RECORDS
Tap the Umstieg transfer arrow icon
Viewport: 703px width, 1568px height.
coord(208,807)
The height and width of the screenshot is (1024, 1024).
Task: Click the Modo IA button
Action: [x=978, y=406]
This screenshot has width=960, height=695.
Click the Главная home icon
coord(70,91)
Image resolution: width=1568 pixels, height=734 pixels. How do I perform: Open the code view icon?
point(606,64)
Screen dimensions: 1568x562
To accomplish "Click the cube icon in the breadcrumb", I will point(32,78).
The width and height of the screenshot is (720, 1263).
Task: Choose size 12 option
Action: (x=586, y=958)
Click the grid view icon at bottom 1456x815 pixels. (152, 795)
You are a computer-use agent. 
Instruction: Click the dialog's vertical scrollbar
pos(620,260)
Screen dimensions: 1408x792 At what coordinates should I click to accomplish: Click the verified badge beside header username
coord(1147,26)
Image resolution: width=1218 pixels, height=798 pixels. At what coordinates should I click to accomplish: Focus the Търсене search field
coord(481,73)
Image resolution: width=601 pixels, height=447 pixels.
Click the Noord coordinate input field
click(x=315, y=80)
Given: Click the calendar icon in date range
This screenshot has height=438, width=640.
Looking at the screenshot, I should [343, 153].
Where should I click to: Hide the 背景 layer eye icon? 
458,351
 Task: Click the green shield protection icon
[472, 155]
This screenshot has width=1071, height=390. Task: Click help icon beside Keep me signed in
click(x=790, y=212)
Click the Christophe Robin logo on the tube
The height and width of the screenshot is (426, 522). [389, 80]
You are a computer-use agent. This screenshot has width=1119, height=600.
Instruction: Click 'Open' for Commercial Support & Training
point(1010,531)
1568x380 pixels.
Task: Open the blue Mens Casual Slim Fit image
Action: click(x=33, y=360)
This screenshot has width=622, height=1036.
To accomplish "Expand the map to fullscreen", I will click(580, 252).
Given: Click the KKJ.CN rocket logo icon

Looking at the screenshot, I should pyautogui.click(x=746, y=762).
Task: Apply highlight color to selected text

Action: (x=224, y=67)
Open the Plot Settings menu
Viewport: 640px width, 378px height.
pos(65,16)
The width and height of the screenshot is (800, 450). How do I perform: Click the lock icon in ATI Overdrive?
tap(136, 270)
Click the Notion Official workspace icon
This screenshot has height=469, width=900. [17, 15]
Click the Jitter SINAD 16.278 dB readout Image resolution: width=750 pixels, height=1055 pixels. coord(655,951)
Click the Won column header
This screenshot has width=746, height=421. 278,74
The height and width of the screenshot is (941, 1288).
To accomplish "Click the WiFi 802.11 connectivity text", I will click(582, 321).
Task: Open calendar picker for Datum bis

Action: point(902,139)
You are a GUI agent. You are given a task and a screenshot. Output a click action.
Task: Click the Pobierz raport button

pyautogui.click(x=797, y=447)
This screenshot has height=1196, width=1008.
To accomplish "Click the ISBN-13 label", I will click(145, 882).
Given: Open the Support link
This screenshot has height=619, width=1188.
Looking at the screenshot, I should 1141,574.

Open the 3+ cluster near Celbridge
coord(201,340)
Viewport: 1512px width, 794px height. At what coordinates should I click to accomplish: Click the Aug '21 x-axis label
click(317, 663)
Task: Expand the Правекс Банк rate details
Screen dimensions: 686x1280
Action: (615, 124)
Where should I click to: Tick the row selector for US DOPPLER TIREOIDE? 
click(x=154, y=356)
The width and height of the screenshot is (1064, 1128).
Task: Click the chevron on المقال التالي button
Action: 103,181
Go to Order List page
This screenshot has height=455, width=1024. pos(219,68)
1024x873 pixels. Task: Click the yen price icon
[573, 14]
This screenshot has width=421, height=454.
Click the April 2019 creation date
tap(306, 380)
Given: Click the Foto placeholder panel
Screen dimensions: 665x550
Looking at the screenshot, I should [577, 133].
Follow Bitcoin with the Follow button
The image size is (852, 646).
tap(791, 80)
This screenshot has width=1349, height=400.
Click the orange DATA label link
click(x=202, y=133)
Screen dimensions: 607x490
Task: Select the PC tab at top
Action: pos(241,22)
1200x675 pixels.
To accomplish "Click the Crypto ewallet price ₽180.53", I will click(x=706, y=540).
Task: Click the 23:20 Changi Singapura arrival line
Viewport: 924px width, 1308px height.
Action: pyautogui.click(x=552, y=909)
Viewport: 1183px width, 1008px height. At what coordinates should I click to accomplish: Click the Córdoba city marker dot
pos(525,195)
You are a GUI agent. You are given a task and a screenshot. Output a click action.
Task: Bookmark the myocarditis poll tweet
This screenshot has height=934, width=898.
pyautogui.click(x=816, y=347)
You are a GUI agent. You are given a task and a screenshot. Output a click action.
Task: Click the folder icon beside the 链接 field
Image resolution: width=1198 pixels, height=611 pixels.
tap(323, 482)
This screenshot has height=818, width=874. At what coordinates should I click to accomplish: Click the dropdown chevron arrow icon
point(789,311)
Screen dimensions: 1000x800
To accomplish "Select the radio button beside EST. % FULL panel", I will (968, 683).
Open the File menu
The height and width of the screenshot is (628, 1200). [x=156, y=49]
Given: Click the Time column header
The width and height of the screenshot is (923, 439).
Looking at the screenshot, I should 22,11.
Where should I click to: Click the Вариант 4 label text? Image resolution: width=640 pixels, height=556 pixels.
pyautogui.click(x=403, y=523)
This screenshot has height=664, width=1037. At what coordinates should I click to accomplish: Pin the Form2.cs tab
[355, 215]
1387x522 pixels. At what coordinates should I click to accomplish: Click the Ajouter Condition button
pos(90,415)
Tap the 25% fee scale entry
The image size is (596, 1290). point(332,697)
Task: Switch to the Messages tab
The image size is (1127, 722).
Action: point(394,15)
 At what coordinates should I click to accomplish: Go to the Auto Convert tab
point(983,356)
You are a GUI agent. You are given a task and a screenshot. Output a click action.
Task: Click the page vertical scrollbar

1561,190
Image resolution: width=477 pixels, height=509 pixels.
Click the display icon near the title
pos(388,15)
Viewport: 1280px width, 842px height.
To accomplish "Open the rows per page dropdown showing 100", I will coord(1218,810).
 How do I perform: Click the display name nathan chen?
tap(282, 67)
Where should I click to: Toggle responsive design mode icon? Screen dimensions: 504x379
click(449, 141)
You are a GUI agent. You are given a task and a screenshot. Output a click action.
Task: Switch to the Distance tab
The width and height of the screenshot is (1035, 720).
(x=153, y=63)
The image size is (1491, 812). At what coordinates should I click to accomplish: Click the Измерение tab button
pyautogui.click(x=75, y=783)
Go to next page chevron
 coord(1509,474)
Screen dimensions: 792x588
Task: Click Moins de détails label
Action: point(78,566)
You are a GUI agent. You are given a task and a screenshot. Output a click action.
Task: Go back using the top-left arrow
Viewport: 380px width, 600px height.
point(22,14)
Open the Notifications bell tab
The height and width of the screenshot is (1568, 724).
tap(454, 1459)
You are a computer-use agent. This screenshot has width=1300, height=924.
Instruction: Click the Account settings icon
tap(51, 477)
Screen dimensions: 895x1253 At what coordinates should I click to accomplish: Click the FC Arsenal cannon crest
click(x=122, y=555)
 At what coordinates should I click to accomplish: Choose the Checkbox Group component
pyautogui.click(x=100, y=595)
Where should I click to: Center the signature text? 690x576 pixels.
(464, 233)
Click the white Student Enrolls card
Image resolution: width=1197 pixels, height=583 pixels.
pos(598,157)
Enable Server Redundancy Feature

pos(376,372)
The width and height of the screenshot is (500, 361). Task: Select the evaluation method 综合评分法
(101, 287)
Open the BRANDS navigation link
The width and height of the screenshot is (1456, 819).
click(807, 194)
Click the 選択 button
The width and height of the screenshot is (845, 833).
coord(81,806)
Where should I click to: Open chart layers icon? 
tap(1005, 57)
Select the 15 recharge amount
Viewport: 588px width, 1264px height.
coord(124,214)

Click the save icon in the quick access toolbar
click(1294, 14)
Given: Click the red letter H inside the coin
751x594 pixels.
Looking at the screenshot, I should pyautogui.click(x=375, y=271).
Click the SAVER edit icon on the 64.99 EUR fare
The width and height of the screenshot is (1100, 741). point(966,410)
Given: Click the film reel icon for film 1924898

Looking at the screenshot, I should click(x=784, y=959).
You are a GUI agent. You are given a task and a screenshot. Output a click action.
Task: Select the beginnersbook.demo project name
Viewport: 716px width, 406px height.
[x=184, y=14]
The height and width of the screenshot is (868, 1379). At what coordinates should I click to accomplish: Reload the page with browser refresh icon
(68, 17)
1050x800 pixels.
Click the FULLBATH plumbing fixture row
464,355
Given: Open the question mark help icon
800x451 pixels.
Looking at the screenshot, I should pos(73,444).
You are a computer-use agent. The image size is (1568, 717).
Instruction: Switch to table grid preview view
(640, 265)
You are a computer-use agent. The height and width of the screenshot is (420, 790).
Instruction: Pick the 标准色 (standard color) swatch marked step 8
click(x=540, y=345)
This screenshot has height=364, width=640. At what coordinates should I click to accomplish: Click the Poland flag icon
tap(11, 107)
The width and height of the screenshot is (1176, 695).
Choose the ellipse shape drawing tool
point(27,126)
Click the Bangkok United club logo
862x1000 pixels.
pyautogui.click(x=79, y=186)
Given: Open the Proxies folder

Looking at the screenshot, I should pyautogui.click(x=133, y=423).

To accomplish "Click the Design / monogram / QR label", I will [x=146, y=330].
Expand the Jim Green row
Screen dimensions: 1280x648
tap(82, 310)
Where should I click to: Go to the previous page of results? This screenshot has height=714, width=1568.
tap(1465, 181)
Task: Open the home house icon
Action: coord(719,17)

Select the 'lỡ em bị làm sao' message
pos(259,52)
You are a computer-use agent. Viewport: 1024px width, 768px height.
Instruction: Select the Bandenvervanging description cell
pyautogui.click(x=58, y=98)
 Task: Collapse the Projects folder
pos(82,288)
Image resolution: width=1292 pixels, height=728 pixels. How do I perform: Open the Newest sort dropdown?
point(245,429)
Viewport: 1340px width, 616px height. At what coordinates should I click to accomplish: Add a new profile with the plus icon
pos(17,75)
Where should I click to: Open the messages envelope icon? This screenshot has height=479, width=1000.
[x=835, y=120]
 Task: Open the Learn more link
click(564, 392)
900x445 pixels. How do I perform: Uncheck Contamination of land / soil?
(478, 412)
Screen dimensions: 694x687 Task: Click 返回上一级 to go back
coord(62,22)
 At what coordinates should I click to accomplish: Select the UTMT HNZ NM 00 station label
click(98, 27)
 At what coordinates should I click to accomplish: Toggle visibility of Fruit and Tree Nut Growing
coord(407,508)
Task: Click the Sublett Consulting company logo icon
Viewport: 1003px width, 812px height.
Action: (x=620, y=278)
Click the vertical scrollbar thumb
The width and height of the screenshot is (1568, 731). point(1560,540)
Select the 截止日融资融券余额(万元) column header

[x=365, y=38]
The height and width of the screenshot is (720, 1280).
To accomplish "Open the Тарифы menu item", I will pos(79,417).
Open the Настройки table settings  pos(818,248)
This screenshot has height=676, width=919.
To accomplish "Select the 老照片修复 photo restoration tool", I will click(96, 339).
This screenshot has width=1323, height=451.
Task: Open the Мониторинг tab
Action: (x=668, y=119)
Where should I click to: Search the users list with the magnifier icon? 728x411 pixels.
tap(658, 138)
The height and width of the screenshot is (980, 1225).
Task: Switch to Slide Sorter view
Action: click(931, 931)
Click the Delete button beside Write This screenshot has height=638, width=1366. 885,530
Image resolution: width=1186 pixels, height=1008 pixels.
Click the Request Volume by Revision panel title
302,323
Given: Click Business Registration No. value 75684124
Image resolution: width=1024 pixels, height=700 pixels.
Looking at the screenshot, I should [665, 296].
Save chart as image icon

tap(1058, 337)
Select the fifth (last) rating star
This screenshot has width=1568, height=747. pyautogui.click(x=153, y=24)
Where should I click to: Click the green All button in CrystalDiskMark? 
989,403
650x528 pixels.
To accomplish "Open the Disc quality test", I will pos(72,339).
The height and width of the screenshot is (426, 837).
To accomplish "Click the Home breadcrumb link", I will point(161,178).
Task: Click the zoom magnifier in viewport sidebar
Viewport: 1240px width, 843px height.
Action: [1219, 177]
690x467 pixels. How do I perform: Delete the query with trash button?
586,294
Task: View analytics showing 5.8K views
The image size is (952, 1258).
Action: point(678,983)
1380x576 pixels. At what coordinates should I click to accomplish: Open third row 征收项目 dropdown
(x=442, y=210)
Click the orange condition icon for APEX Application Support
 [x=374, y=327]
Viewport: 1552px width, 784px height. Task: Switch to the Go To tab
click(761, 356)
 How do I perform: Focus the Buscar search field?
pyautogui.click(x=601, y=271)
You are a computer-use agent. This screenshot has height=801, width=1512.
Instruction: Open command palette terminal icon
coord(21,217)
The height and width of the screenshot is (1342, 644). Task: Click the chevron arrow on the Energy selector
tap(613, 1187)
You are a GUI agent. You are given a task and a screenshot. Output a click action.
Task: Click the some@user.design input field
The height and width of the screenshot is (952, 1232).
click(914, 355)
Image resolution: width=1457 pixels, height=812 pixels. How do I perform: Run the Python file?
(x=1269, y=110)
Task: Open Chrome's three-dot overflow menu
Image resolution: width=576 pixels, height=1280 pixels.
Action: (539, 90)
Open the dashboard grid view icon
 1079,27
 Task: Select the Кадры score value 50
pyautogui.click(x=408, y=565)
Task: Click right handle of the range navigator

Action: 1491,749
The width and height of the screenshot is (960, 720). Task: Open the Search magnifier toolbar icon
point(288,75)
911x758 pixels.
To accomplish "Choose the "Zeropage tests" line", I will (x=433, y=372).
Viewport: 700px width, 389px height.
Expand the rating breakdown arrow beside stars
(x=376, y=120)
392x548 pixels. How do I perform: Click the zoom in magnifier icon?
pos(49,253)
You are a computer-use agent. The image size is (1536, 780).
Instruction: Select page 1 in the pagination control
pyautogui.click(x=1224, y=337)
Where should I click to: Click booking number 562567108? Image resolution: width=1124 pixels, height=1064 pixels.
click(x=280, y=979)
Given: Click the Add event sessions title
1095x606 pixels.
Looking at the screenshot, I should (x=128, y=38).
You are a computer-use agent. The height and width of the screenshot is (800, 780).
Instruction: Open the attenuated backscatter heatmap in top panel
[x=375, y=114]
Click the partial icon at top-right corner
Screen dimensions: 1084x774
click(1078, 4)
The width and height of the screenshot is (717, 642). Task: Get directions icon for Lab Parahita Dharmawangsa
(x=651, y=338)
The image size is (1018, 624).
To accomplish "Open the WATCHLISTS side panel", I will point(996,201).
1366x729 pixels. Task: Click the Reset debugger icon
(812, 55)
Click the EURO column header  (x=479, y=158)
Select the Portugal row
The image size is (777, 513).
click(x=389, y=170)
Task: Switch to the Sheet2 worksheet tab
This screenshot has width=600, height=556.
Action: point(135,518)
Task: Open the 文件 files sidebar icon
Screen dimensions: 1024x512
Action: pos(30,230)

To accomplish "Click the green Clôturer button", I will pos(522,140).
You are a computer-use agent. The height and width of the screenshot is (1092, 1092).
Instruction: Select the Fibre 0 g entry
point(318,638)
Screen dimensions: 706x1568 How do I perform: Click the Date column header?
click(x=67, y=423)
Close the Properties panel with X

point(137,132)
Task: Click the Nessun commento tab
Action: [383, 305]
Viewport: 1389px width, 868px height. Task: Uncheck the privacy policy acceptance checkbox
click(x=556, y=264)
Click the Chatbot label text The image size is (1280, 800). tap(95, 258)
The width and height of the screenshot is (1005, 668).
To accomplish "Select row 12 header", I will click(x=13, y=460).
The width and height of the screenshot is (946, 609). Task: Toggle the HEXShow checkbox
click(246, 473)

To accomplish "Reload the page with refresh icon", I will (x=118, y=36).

ABOUT THIS EXERCISE
When a line in the listing above holds the word "showing", copy it.

TASK RESULT
To accomplish "Open the rows per page dropdown showing 100", I will coord(1218,810).
Task: View analytics showing 5.8K views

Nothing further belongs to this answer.